— begin Extract —
Comment Re:As soon as the smart car counts as the driver (Score 1) 662

If phone and operating systems companies decide to go nuclear over something as simple as software interfaces - imaging how they will fight with this.

Ford cars will give wrong information to GM cars just to make GM cars look bad. GM, already expecting this, will ask Ford cars but not listen to their answer at all but ask the centralized GMCloud for data which is populated with data from GM cars only. But that will have been patented by Toyota by then, so Toyota will sue and win. But then President will use his by then acquired special powers to overrule courts to let GM doing it anyway.

Comment Re:As soon as the smart car counts as the driver (Score 1) 662

They are reacting to what they think the vehicle will be like, rather than what they actually do

What else can people do when the vehicles are not widely available yet? Actually you are doing so yourself.

to enable her to remain independent

This is your reaction to what you think the vehicle will be like - you think it will make your mom independent. Like everybody else, you are also speculating / imagining the vehicle to be like something and commenting on it. So get off the high autonomous horse as if you are yourself not doing what everyone else is doing.

Exactly like others are concerned NSA will simply order the vehicles to "arrest" someone and bring over to prison rather than getting off their asses to do so.

Comment Re:Would probably be outlawed... (Score 1) 492

Okay, sounds good to me. We pay them far, far more than the best-of-the-best who actually contribute to the good of humanity. I have no problem with our modern gladiators destroying their bodies in the process, to at least earn that fat wad o' cash.

Maybe you know it, but
1. These professions come with glamour.
2. People who don't know better would want to enter it, regardless of consequences. At least until they know better.
3. With the human body the way it is, typically a "sports star" has to start training way before adulthood. Where adulthood is defined as legally "knowing better". And this legal fact roughly mirrors moral idea of age of "knowing better" for many people in the jurisdiction.
— end Extract —
Goals ::
(1) Answer these questions about the comments:
(a) In the first comment, what will Ford cars give GM cars, and for what purpose?
(b) In the first comment, which company will sue and win?
(c) In the last comment, what do the professions come with?
(2) Do these statements agree with the comments? Answer yes or no for each, and quote the words that decide it.
(a) The first comment says the centralized GMCloud would hold data from GM cars only.
(b) The second comment says the vehicles are already widely available.
(c) The last comment says a sports star typically starts training after adulthood.
The records that come next are separate material and have no connection to the comments.
— begin Data shown —
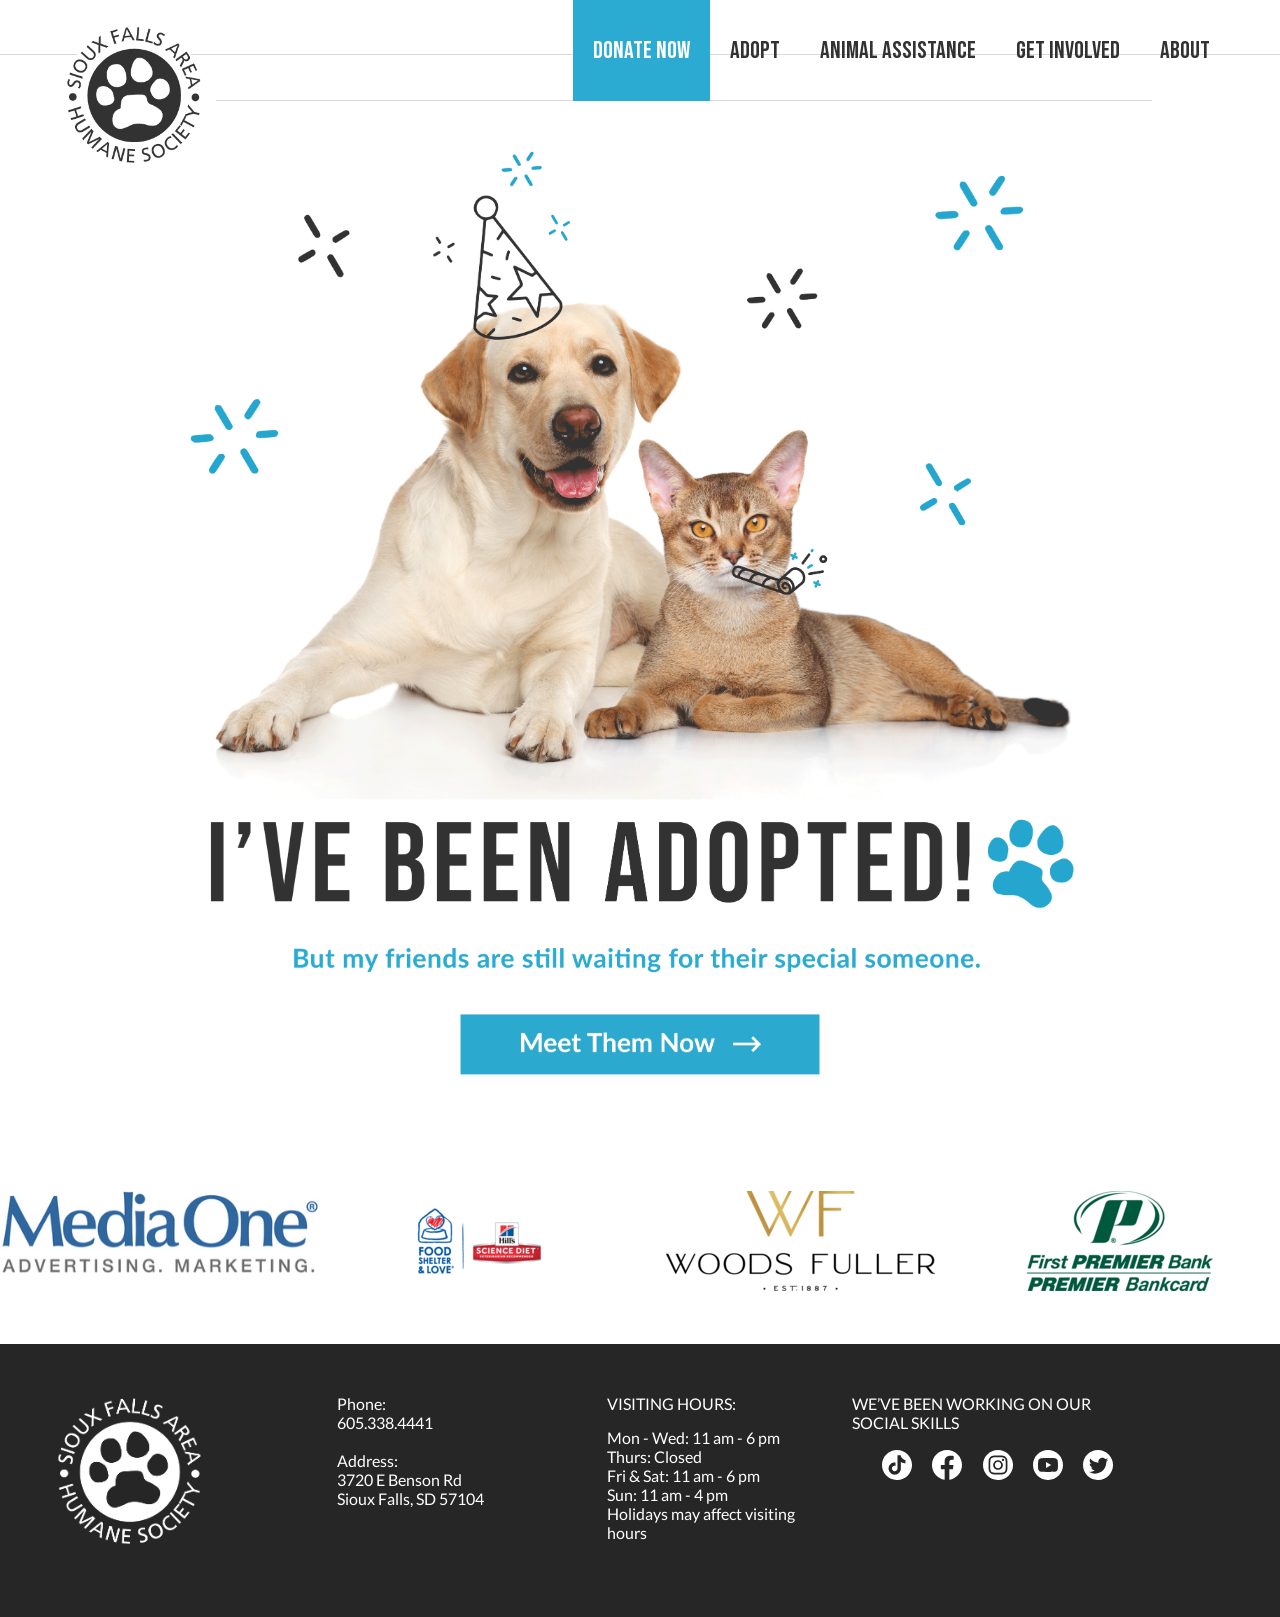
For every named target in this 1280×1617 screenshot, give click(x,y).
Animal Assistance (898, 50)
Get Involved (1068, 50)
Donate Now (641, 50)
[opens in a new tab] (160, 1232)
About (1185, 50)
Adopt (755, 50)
— end Data shown —
Answers to the problems ::
(1)
(a) Wrong information, to make GM cars look bad.
(b) Toyota.
(c) Glamour.

(2)
(a) Yes: "the centralized GMCloud for data which is populated with data from GM cars only"
(b) No: "What else can people do when the vehicles are not widely available yet?"
(c) No: "typically a "sports star" has to start training way before adulthood"